Awaiting Final Italy Austerity Budget Vote, Bank Test Results
Investors await second Italy austerity vote and stress test results, Eurozone trade data, Bernanke backtracks on QE3 talk as S&P also warns on US rating, US CPI and industrial production. Westpak sees RBA rate cuts. We have new Premium Trades for Friday, including 2 on USDJPY.
As a rollercoaster of a week draws to a close the uncertainty that has been the hallmark of this trading week could well continue into the weekend. Todays release of Euro zone May trade data is likely to show that the monthly trade deficit seen in April is likely to have increased to 3.2bn, from 2.9bn. This however will probably take a back seat when compared to the main factors that have been driving events this week, when if all goes well, Italy will draw a line under a turbulent week by getting the final vote of its austerity budget through the lower house of its parliament, after it was ratified by the Senate yesterday.
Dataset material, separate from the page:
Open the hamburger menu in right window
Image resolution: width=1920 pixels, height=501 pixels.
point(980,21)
There is a minor concern that a spanner could be thrown into the works by the opposition who declared earlier this week they would vote it down if it were made a confidence vote, which is precisely what the government has done. Italian bond yields continue to remain elevated and with 10 year yields still above 5.5%, nearly 60 basis points higher in the last 10 days, concerns about Europes third largest economy look set to dominate for some days to come.
Later this evening the results of the bank stress tests will be revealed and according to ratings agency Moodys up to 26 banks out of the 91 tested could well need some form of recapitalising if the tests are carried out properly. The truth is the number is unlikely to be anywhere near that, which throws into question as to how credible they are, just like the tests 12 months ago.
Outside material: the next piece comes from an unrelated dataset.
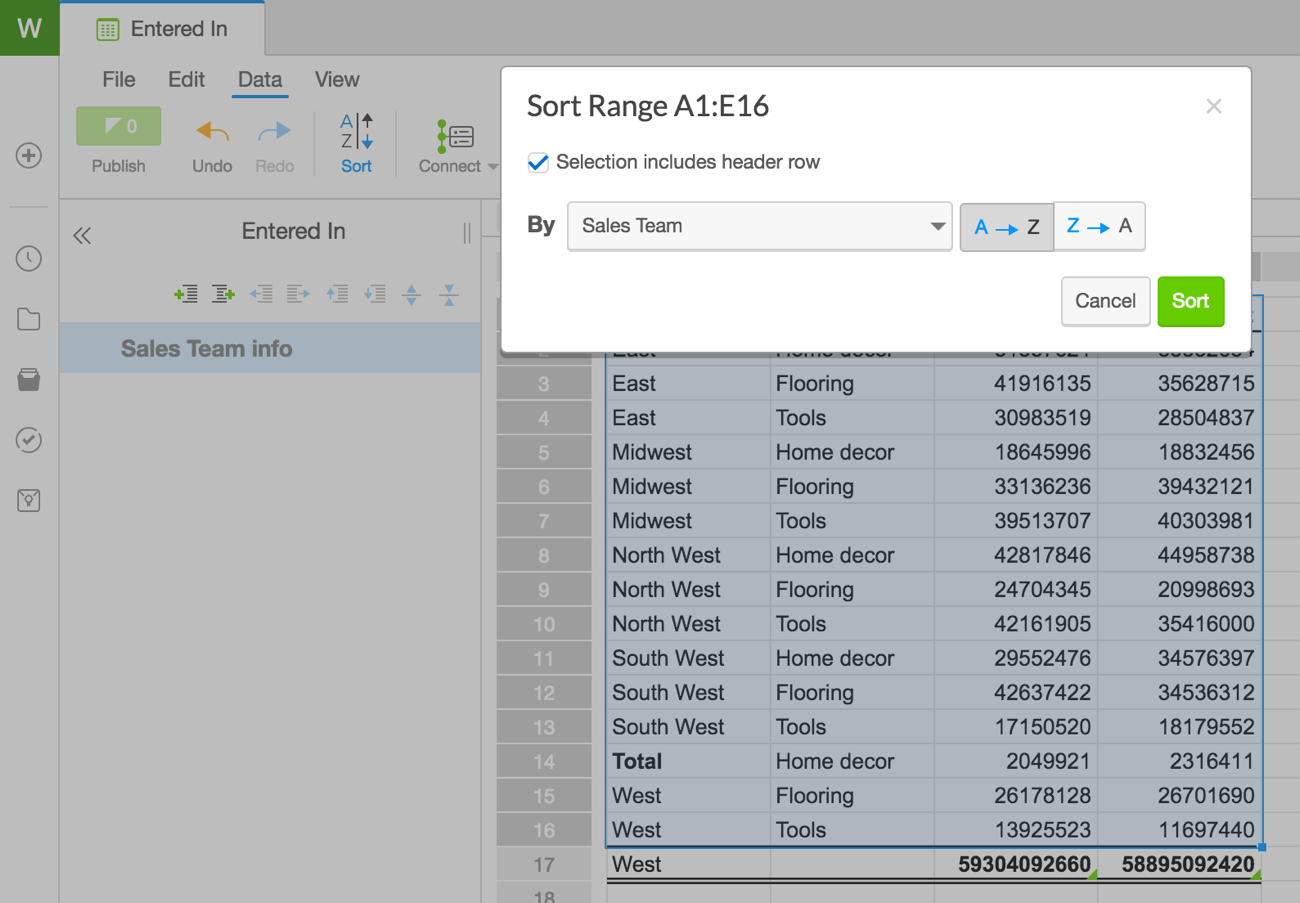Screen dimensions: 1300x903
Task: Uncheck Selection includes header row
Action: (538, 163)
The fact is given the current paralysis at the heart of policy in the euro zone, a stringent test would throw up more questions than answers, given the lack of a current coherent strategy amongst EU leaders.
WESTPAC SEES RBA RATE CUTS in DECEMBER. The large Aussie bank makes a startling change of foeicast (according to MNI FX Bullets), expecting 100bps of rate cuts to start in December 2011 into end of 2012. Westpac explains: "while catalyst for the first rate cut is likely to come from offshore we do not expect it to be a one off. Interest rates are too high in Australia
given the state of the non-mining sectors of the domestic economy and a
downward adjustment is required".
The US dollar has pared back some of its recent losses after Fed chairman Bernanke toned down his comments about further policy stimulus, suggesting that with the economy in its current condition there was a question mark as to whether it would be appropriate. There still appears to be no progress with respect to the debt ceiling negotiations, despite Moodys warning on Wednesday night and overnight confirmation talk that S&P has followed suit. There is talk of about $1.5trn cuts that have been agreed by all parties but that President Obama is pushing for more. Treasury secretary Timothy Geithner has warned Congress that there is no way that the decision can be delayed.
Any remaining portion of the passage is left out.